### TASK INSTRUCTIONS
For the lines from the one with "Click the red badge showing 4" to the end of the listing below, both ends included, give an exact copy and nothing more. Do not copy pictures.

### EXTRACTED INFORMATION
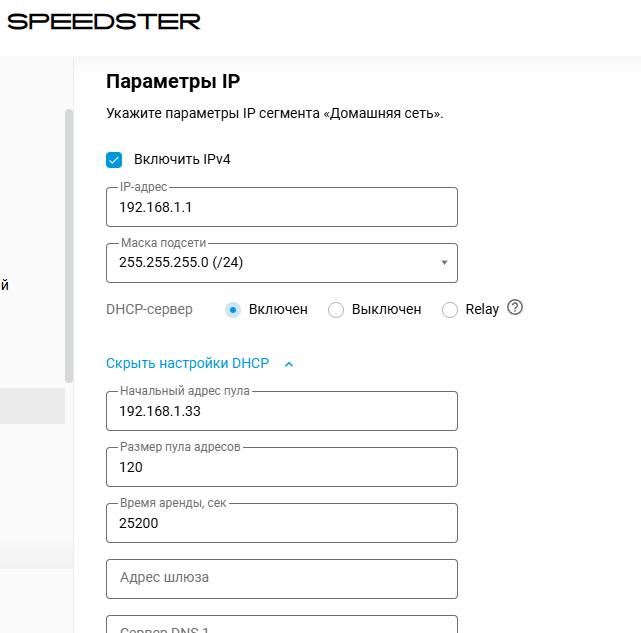This screenshot has width=641, height=633.
Task: Click the SPEEDSTER logo
Action: coord(104,22)
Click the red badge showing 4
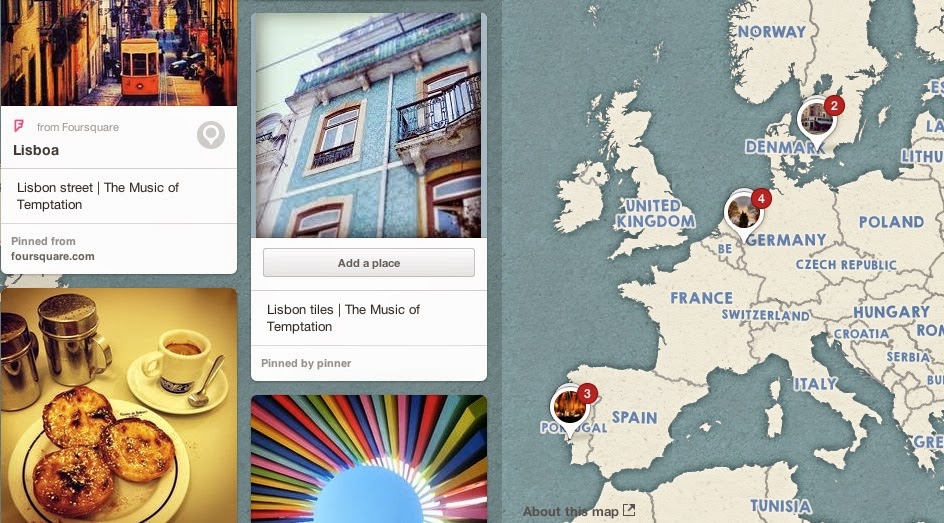This screenshot has width=944, height=523. click(x=761, y=198)
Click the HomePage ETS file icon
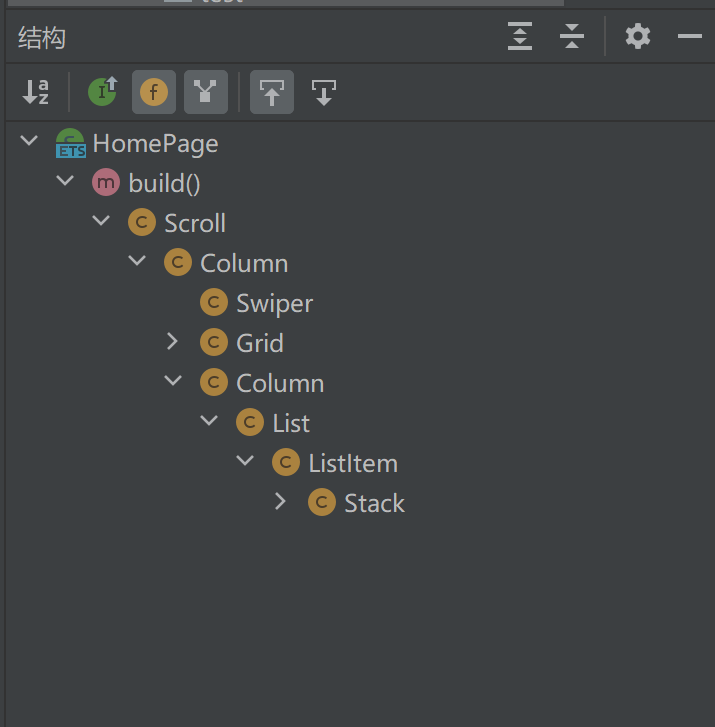Screen dimensions: 715x727 [x=70, y=143]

### TASK RESULT
Click the red badge showing 4
This screenshot has width=944, height=523. click(x=761, y=198)
Click the HomePage ETS file icon
Screen dimensions: 715x727 [x=70, y=143]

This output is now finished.